On systems supporting multiple runnable tasks, each task is assigned a “priority” or rank that determines how often it gets the CPU. The idea is that higher priority runnable tasks get CPU before the lower priority ones and tasks with the same priority get CPU in a round robin way.
So on the face of it, priority of a process seems a fairly simple idea. However tracking and managing a task’s priority is quite complicated because the Linux kernel needs to accommodate different use cases. For example it needs to schedule tasks with different scheduling policies (i.e different timing constraints and/or different task selection criteria), it may have to temporarily boost the priority of low priority tasks to unblock a high priority task or there can be several other scenarios where just giving a rank or priority to a task will not give optimum overall performance.
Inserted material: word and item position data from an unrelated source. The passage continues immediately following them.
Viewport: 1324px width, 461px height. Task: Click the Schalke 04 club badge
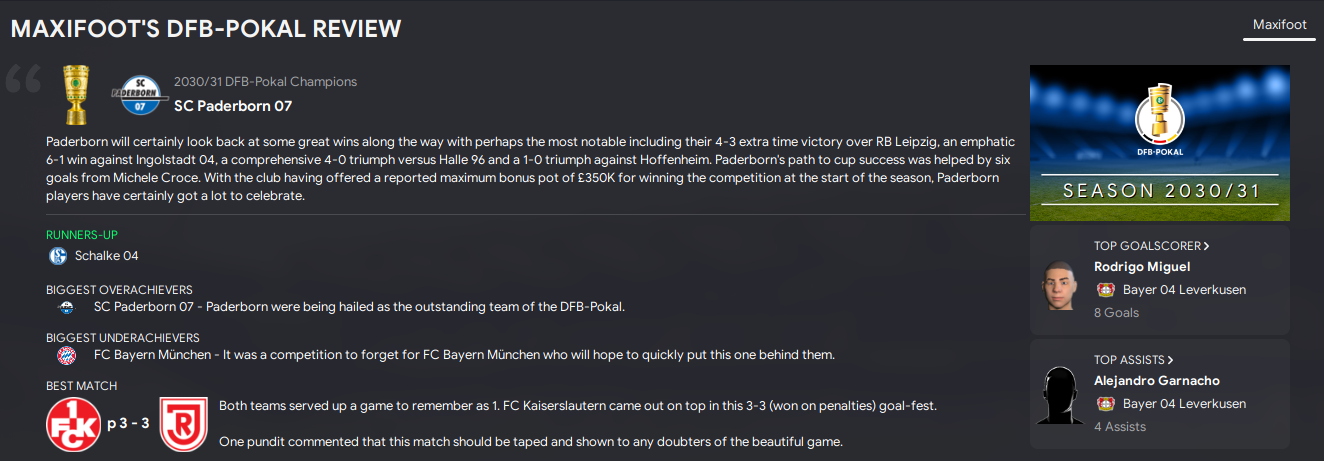(58, 256)

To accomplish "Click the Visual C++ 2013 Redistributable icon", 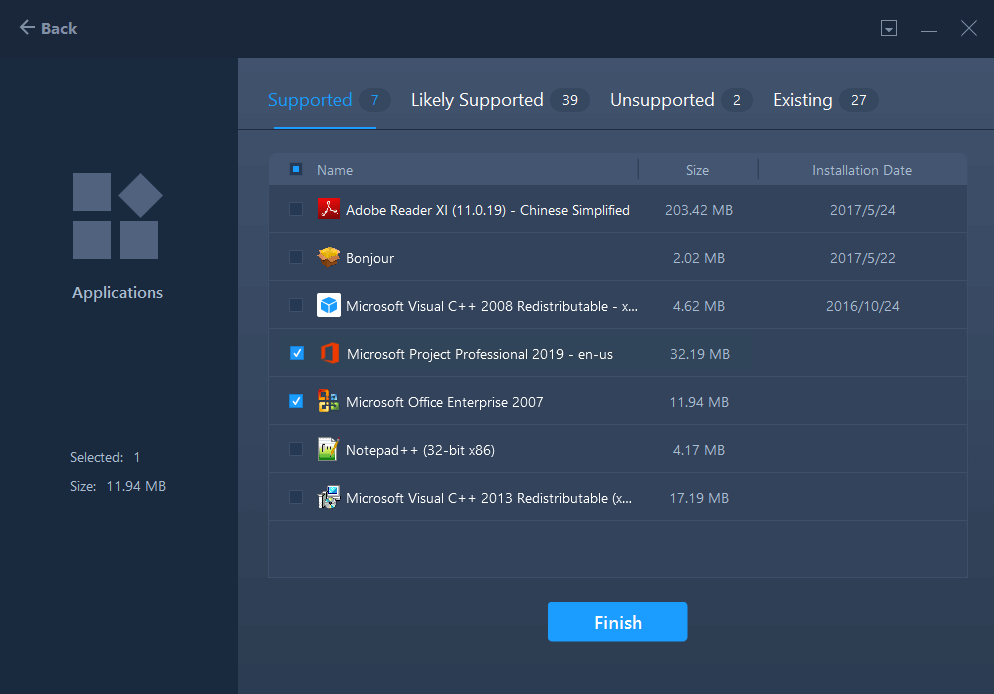I will [x=329, y=498].
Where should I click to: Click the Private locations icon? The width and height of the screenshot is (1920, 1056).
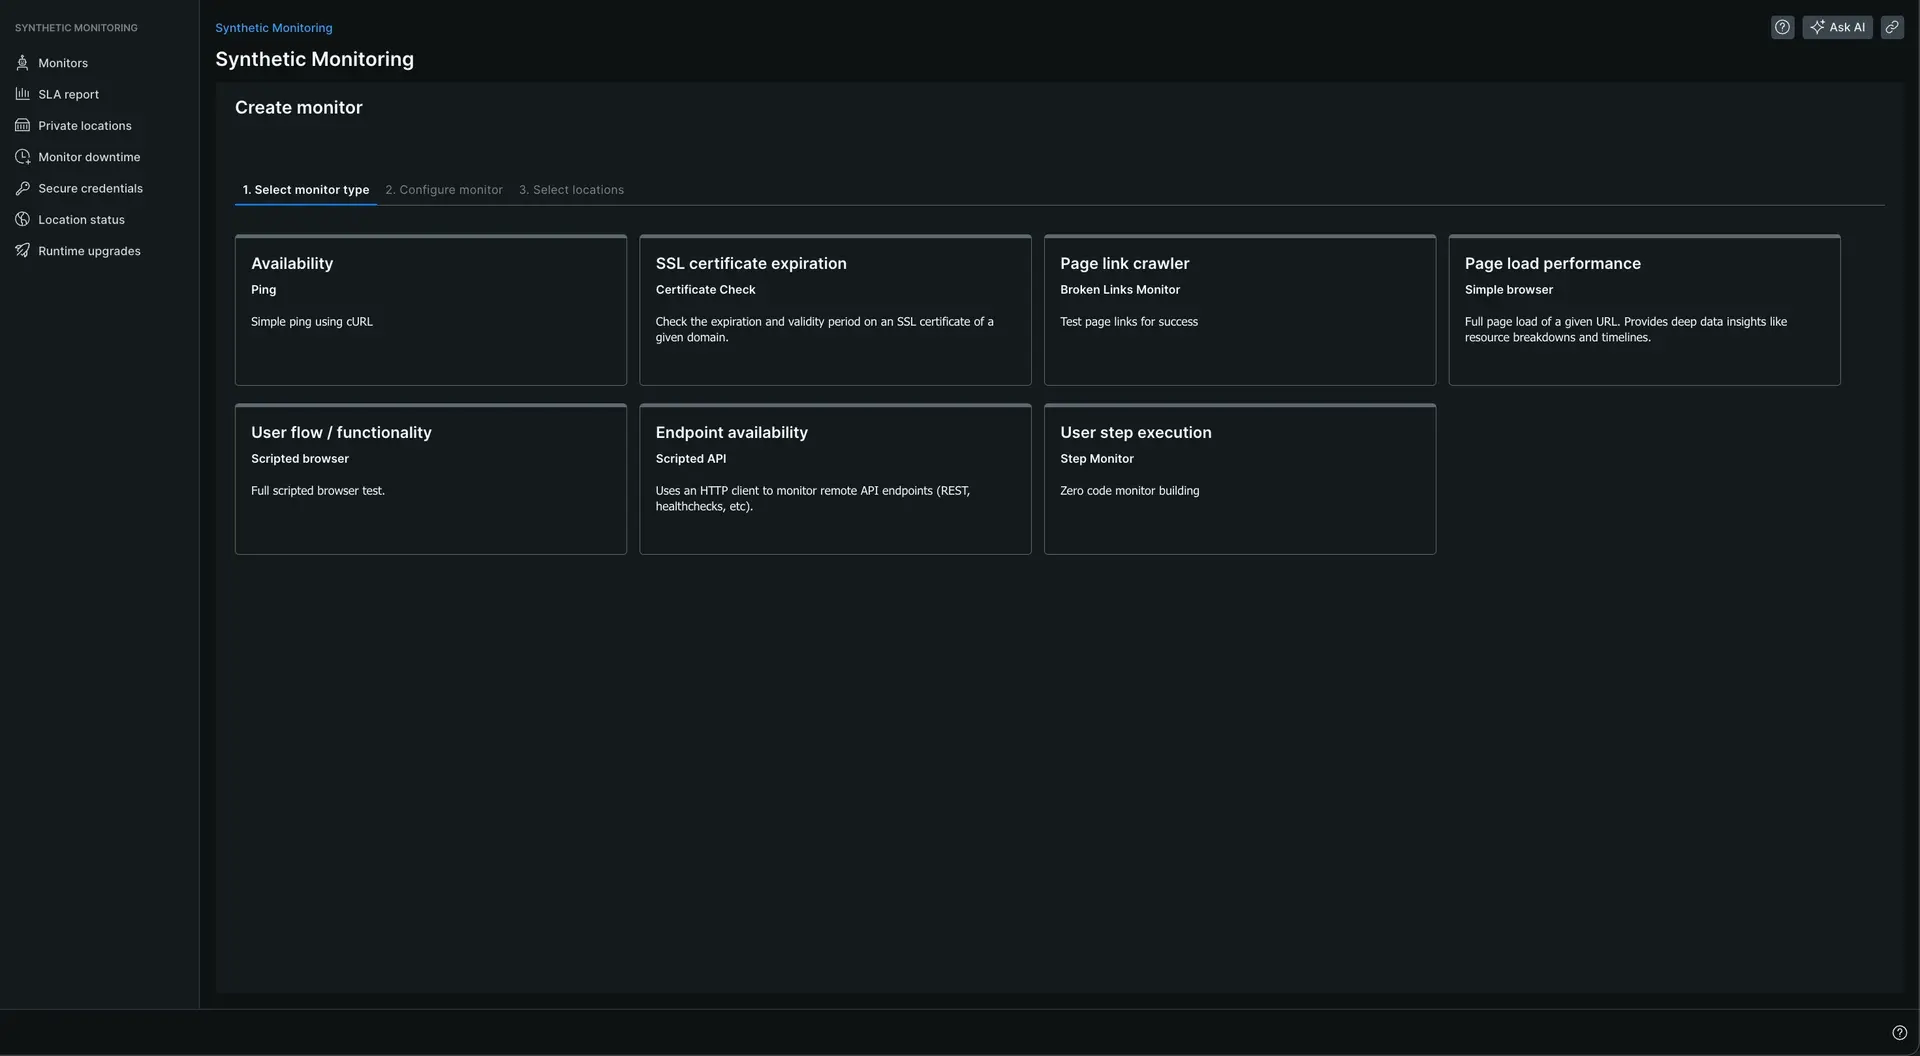[22, 126]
Further a lot of user space tools used for observing and/or changing priority of tasks work with other UNIX variants as well. So these may not show the exact priority values used by the Linux kernel. In order to interpret the results of these tools correctly, we need to understand the relationship between priority values shown by these tools and actual priority values maintained by the kernel.
This article aims to explain different priority values maintained and used internally by the Linux kernel and how to interpret priority values shown by common tools.
Before looking at task priorities, I will briefly describe different scheduling classes/policies supported in the Linux kernel. A scheduling class or policy determines how the next task to run on CPU is selected. It also determines for how long the selected task gets the CPU, if the task does not block or voluntarily gives up the CPU. The Linux scheduler works for both real-time and non real-time tasks. Real time tasks need to respond to an event under a specific time frame, in most of the cases as soon as possible.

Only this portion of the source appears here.